Goa Children’s Court Judge Vandana Tendulkar acquitted Samson D Souza and Placido Carvalho of all the charges in the eight-year-long high profile death case. Carvalho and Samson had been charged with culpable homicide not amounting to murder, sexual abuse and drugging. The verdict was announced in a jam packed court hall. Scarlett’s mother Fiona MacKeown expressed shock at the verdict.

“I am shocked. I was not expecting acquittal. I was expecting conviction. I will challenge the order,” Fiona told reporters outside the court hall here. After her daughter’s body was found, Fiona had lived in Anjuna for a couple of weeks trying to piece together the evidence in the case.She flew down to Goa from Davon (UK) to be present in the court for the final verdict.

Just hours after the two main accused were acquitted by the Goa children’s court, Keeling’s mother - 
Fiona MacKeown - on Friday said she no longer trusted the Indian justice system to do its job.  She also suggested that the CBI, which attempted to prosecute the two accused, was corrupt. “I don’t have faith in the justice system here to give us justice, anymore,” was quoted as saying “I had some hope in the CBI but it is clear that either they are incompetent or corrupt, and I believe they are not incompetent,” she added. 

She also had a warning for potential tourists to India. “If an international tourist comes to Goa and gets murdered, they have no hope for justice in this system,” she said.

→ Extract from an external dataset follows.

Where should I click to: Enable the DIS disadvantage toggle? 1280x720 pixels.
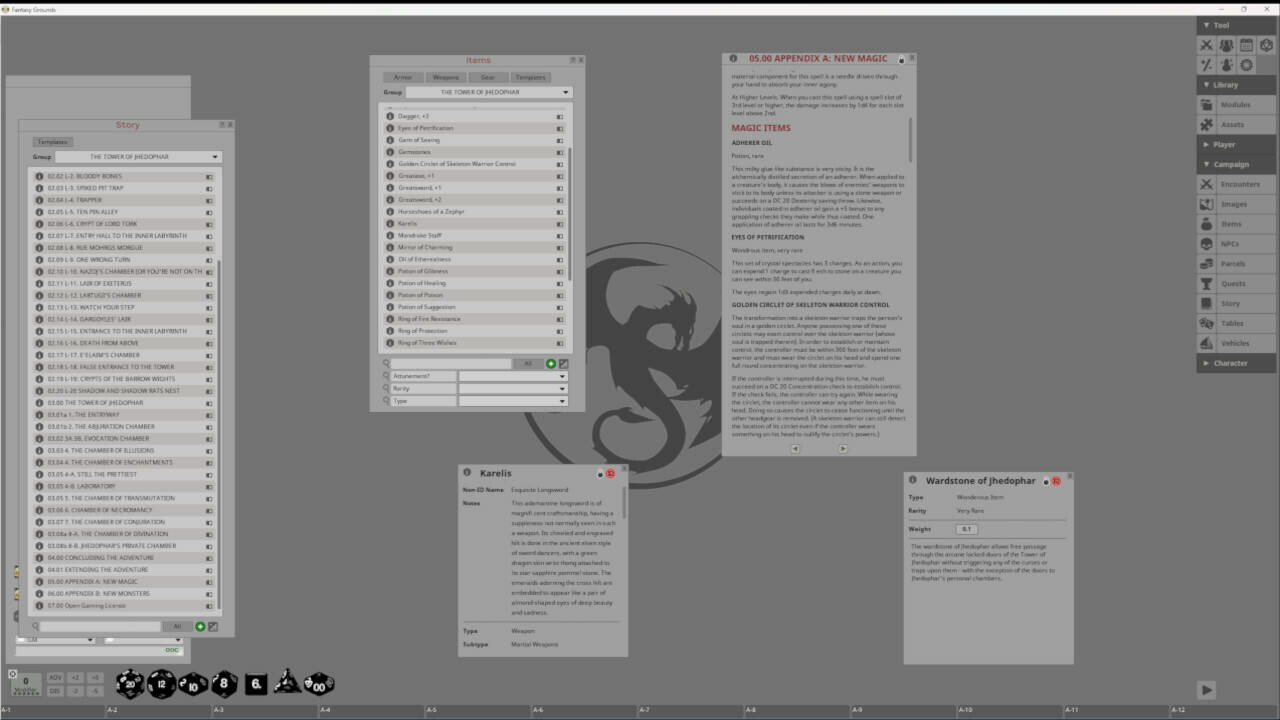(x=57, y=688)
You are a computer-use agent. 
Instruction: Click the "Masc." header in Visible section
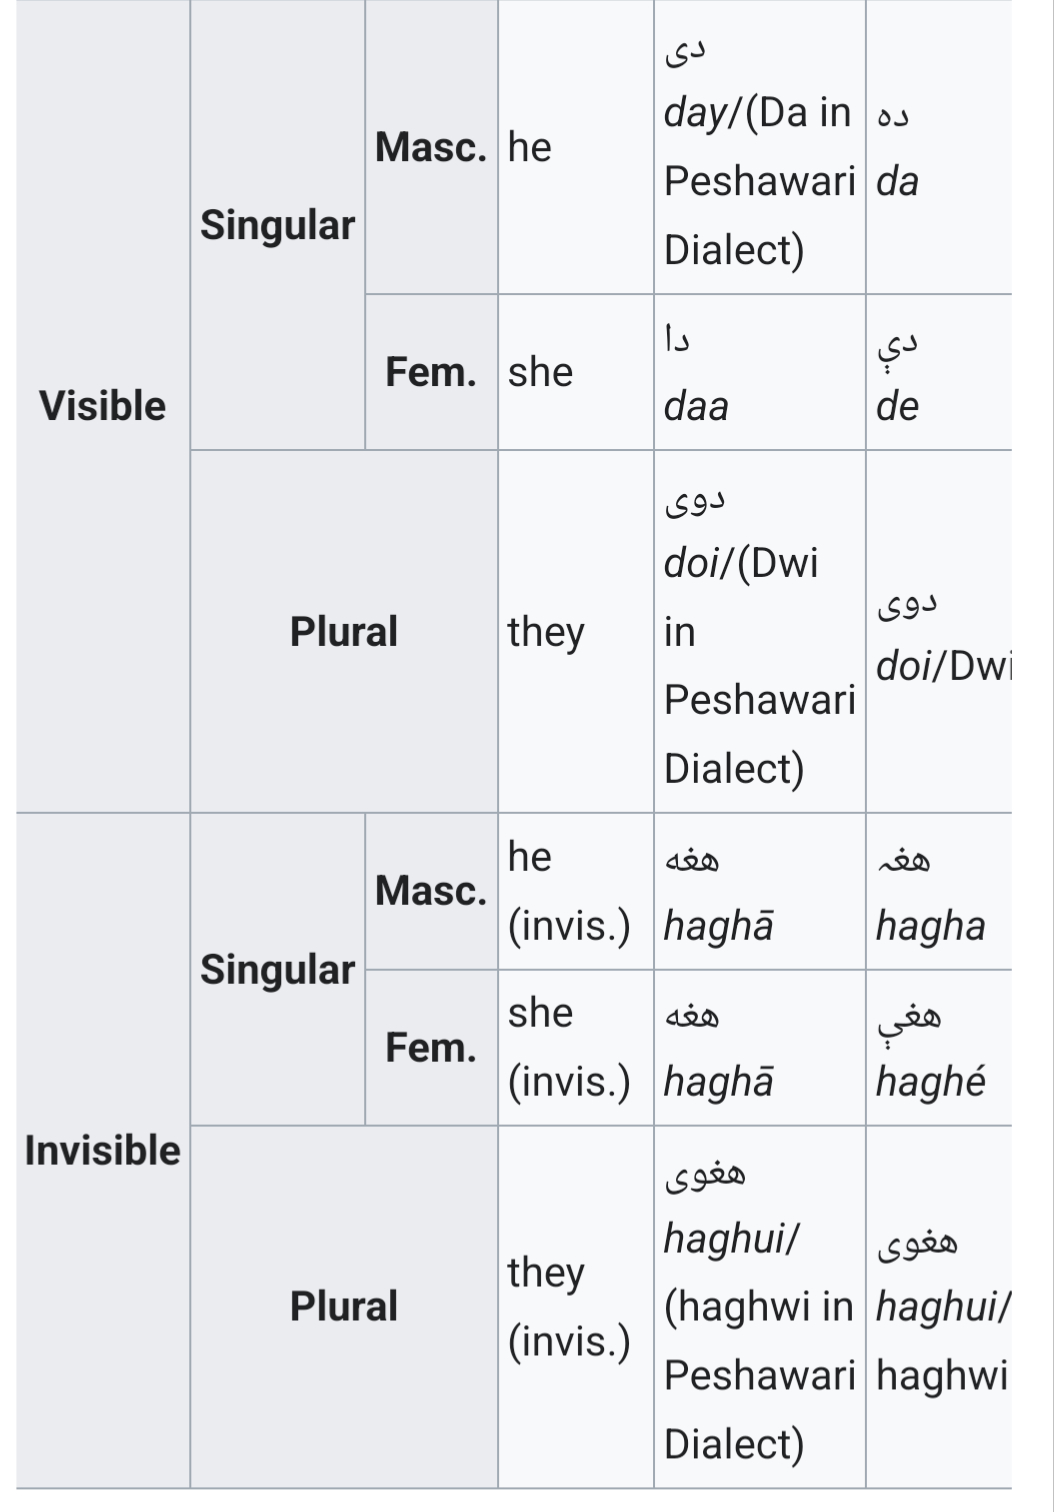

Goa CM Laxmikant Parsekar said that he was annoyed and heartbroken by the verdict and that the acquittal should be challenged.

Fifteen-year-old Keeling’s bruised and semi-naked body was found on the popular Anjuna beach in the north of the small Indian tourist state, popular with Western hippies, eight years ago.

Samson D’Souza and Placido Carvalho were charged with culpable homicide not amounting to murder, using force with intent to outrage a woman’s modesty and of administering drugs with intent to harm. The case had grabbed international attention as British citizens used to be the largest number of tourists visiting Goa.

Police initially dismissed Keeling’s death as an accidental drowning, but opened a murder investigation after MacKeown pushed for a second autopsy, which proved she had been drugged and raped. It showed that Keeling had suffered more than 50 injuries to her body.

The trial began in 2010 but has been dogged by numerous delays, including hearings of just one afternoon a month due to a backlog of cases and a public prosecutor withdrawing from proceedings. 

A key witness, Briton Michael Mannion, known as “Masala Mike”, also refused to testify, dealing a huge blow to the prosecution’s case. He had initially spoken of seeing D’Souza lying on top of Keeling on the beach shortly before she died. The prosecution examined 31 witnesses, including the mother of the deceased during the trial.

MacKeown and her family were on a six-month holiday to India when she, Keeling and her other daughters went on an excursion to the southern state of Karnataka, but Keeling later returned alone to attend a party.